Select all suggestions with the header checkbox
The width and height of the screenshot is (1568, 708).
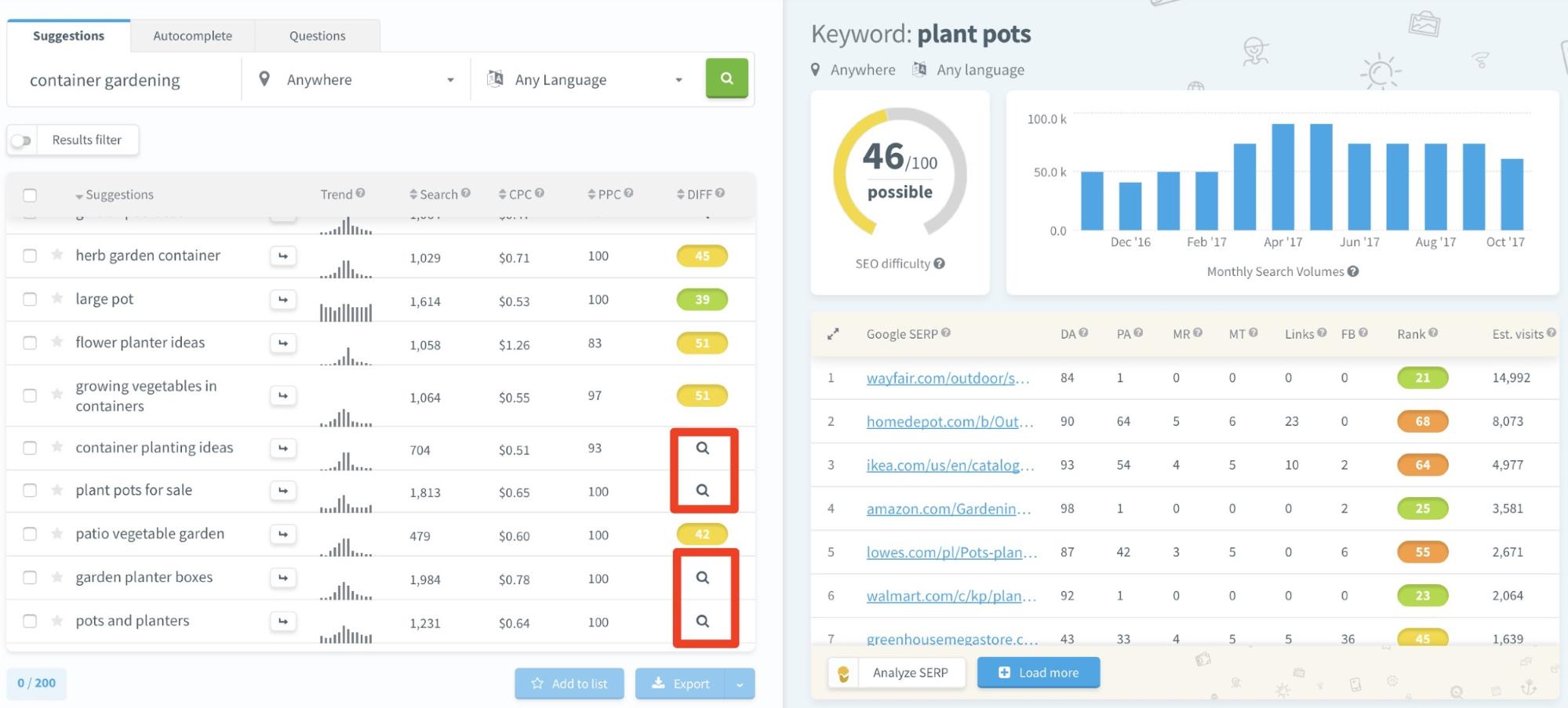30,194
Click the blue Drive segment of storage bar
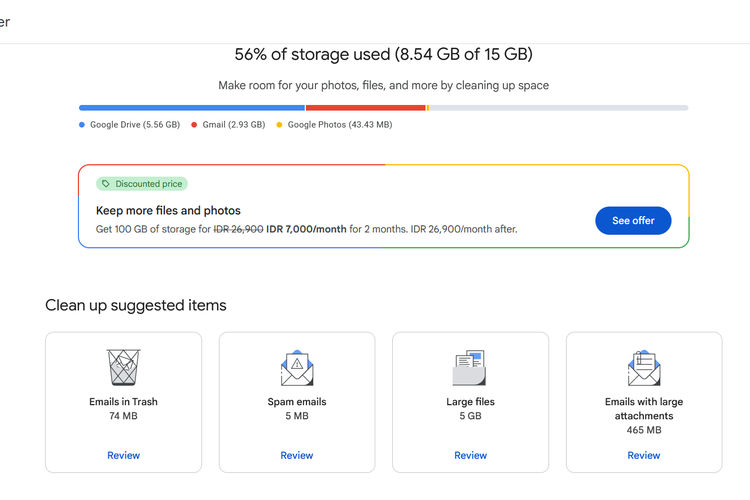 [192, 107]
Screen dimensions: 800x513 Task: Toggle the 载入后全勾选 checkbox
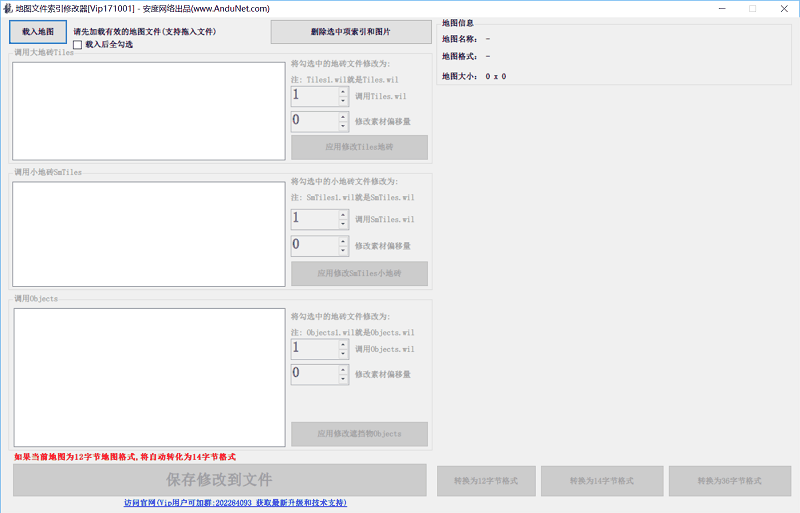[78, 45]
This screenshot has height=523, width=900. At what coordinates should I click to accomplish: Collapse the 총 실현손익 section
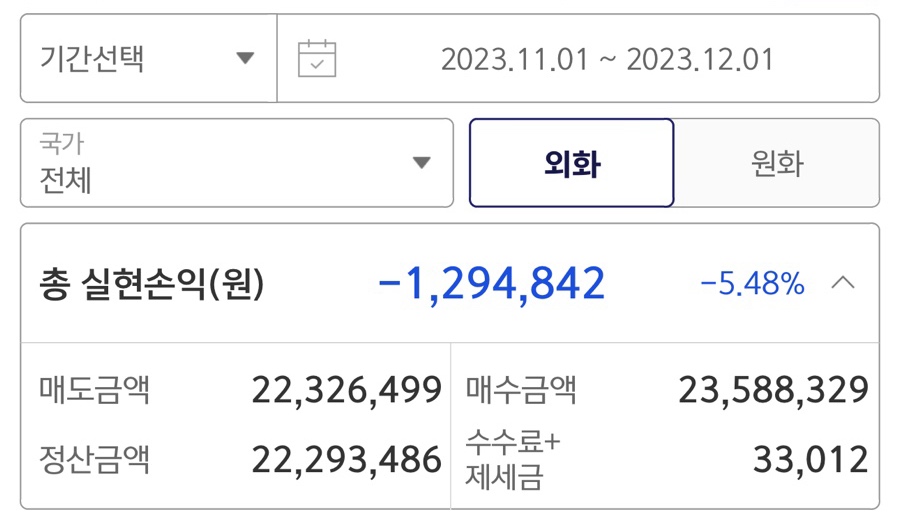450,284
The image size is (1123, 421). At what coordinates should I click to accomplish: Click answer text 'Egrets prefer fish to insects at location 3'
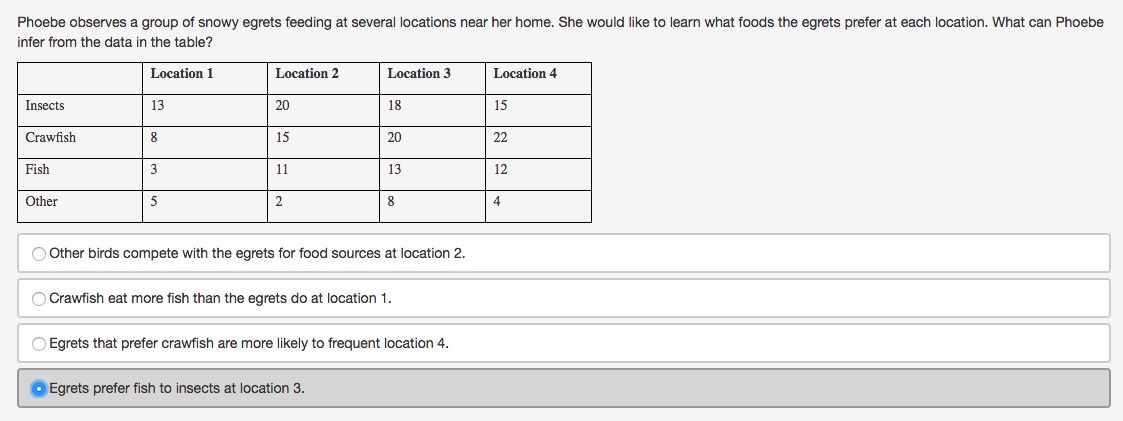[x=177, y=389]
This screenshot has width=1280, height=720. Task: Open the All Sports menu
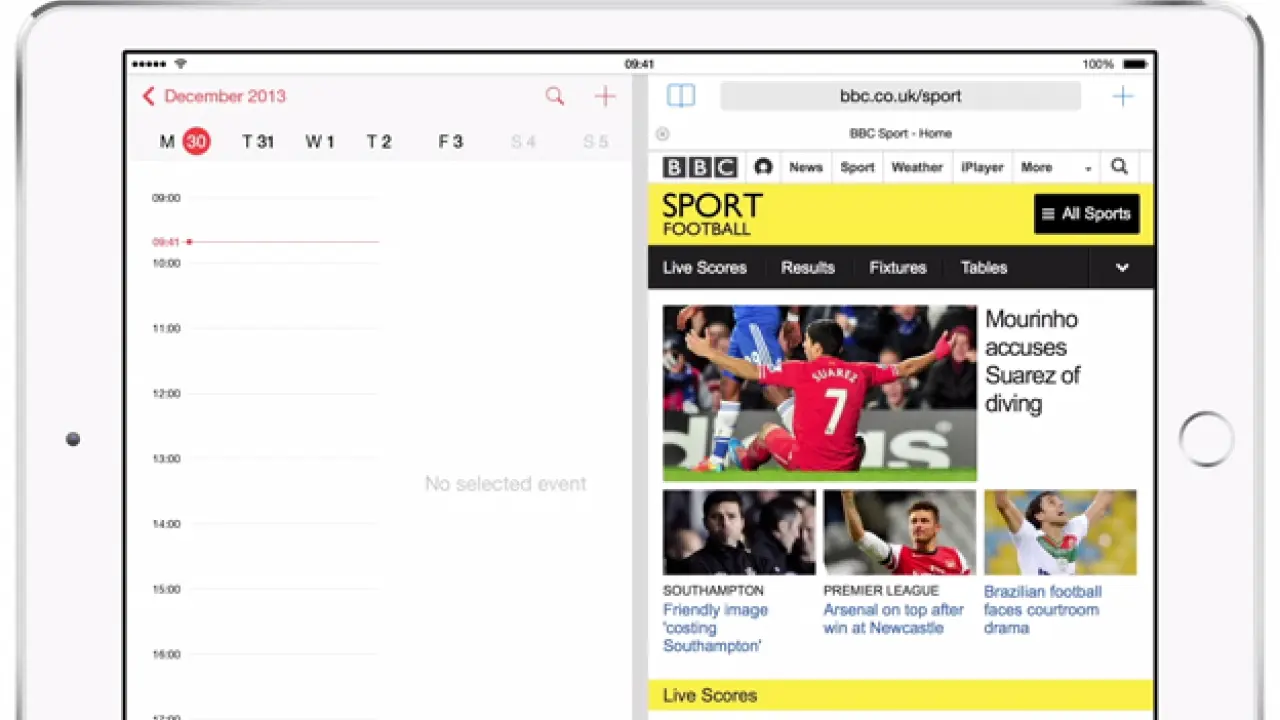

WHAT TO DO => Arrange every line of the rows above as a Markdown table with the columns "Row" and "Content": "Row" holds a running number and "Content" holds the line. Skip blank lines and leave the pictures out of the table.

SOLVED EXERCISE =>
| Row | Content |
|---|---|
| 1 | Select all suggestions with the header checkbox |
| 2 | The width and height of the screenshot is (1568, 708). |
| 3 | 30,194 |
| 4 | Click the blue Drive segment of storage bar |
| 5 |  [192, 107] |
| 6 | Screen dimensions: 800x513 Task: Toggle the 载入后全勾选 checkbox |
| 7 | [78, 45] |
| 8 | This screenshot has height=523, width=900. At what coordinates should I click to accomplish: Collapse the 총 실현손익 section |
| 9 | 450,284 |
| 10 | The image size is (1123, 421). At what coordinates should I click to accomplish: Click answer text 'Egrets prefer fish to insects at location 3' |
| 11 | [x=177, y=389] |
| 12 | This screenshot has width=1280, height=720. Task: Open the All Sports menu |